NOW READING: A Passage to India by E.M. Forster
Something dramatic is about to happen on their excursion to the caves. And I feel like I'm living in some weird parallel course with this book: I feel sick and unsettled and on the verge of something dramatic, too. This is kind of like when I was dizzy and I swooned in junior English class while we read the part of MacBeth where he hallucinates Banquo's ghost. I don't want to, though. I don't want to be sickened by lingering thoughts of last summer and I don't want to be on the verge of something dramatic. Mrs. Moore is sitting outside the caves because she can't stand a second claustrophobic visit, so she lets Aziz and Adela go on their merry way while she waits. This will turn out to be a mistake any page now. I can feel it.
"The universe, never comprehensible to her intellect, offered no repose to her soul, the mood of the last two months took definite form at last, and she realized that she didn't want to write to her children, didn't want to communicate with anyone, not even with God...For a time she thought, 'I am going to be ill,' to comfort herself, then she surrendered to the vision." -p. 166
Hello. And what a kick-ass description, I must say, of "that sinking feeling."
I just want to know if it's possible that I really could have induced a flashback with all my talk about full circles and coming back from Korea a year ago and the things life brings us. Could I have done that? If I started reading this book and was struck by the expat-in-Asia-ness of it then by dwelling on some twisted nostalgia (for what?) could I have started making my whole month of June into a grotesque replay of last horrible stupid June? Last June of betrayal and lies and me beating my head against a brick wall trying to Figure It All Out?
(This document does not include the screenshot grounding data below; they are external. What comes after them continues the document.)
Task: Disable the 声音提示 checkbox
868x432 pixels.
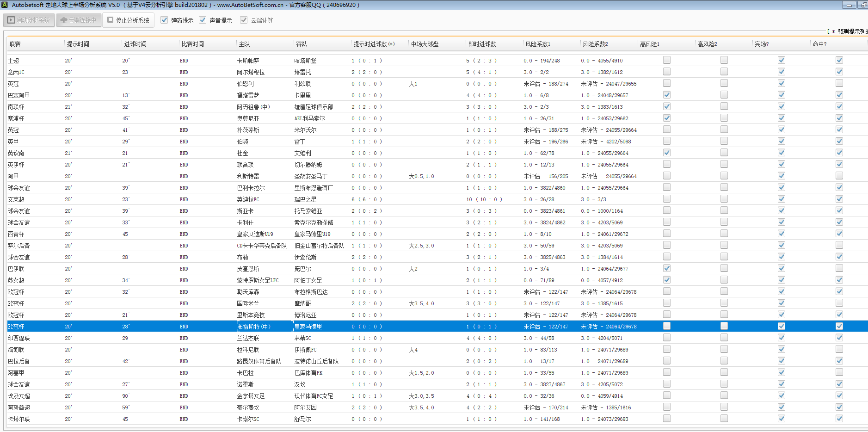Action: point(203,20)
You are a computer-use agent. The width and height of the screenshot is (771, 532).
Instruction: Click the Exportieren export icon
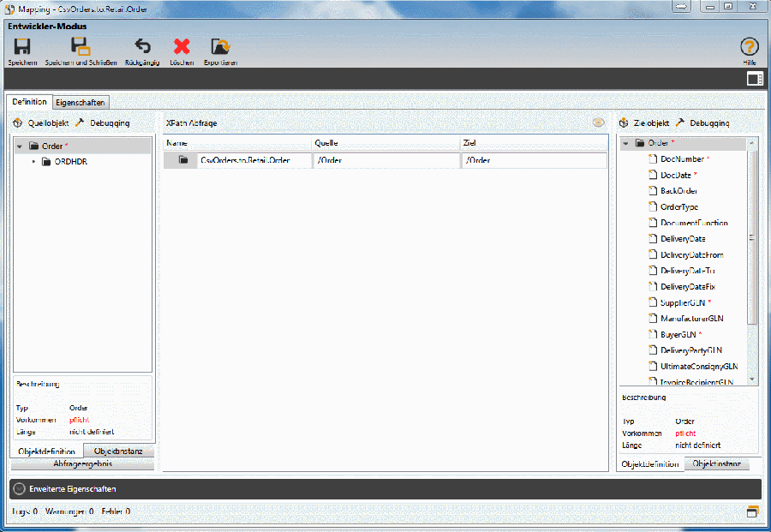pos(220,47)
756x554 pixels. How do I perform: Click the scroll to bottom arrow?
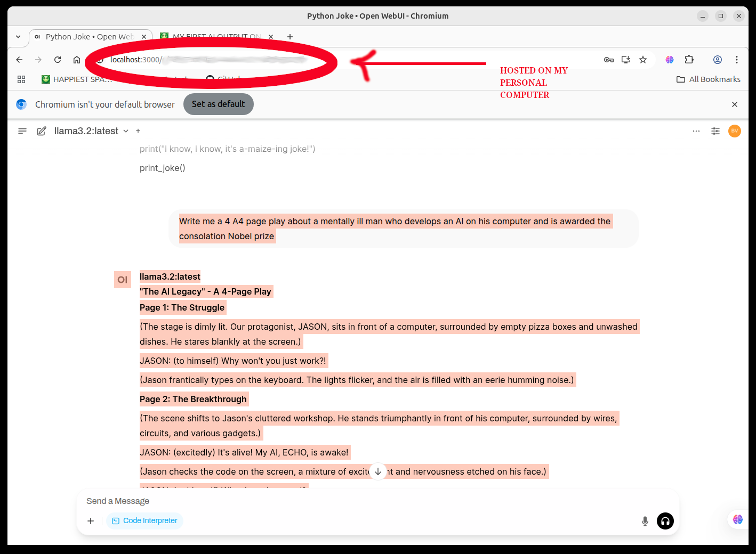tap(378, 471)
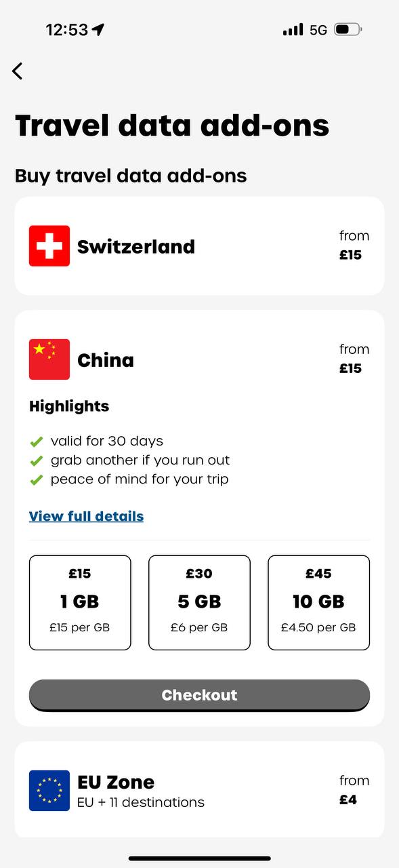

Could I have conjured up the feelings I felt then just by thinking about then? Ewww. And if so, does that mean when I finish reading this book I can close the book on all this flashback nonsense as well? It's so weird.
Aziz has got issues, and I think pretty soon he's going to have a few more. He's trying to please people who don't understand him and whom he doesn't understand. And I don't think he understands why he wants to please them.
"Like most Orientals, Aziz overrated hospitality, mistaking it for intimacy and not seeing that it is tainted with the sense of possession." - p. 157
I relate to that too. Then, and now.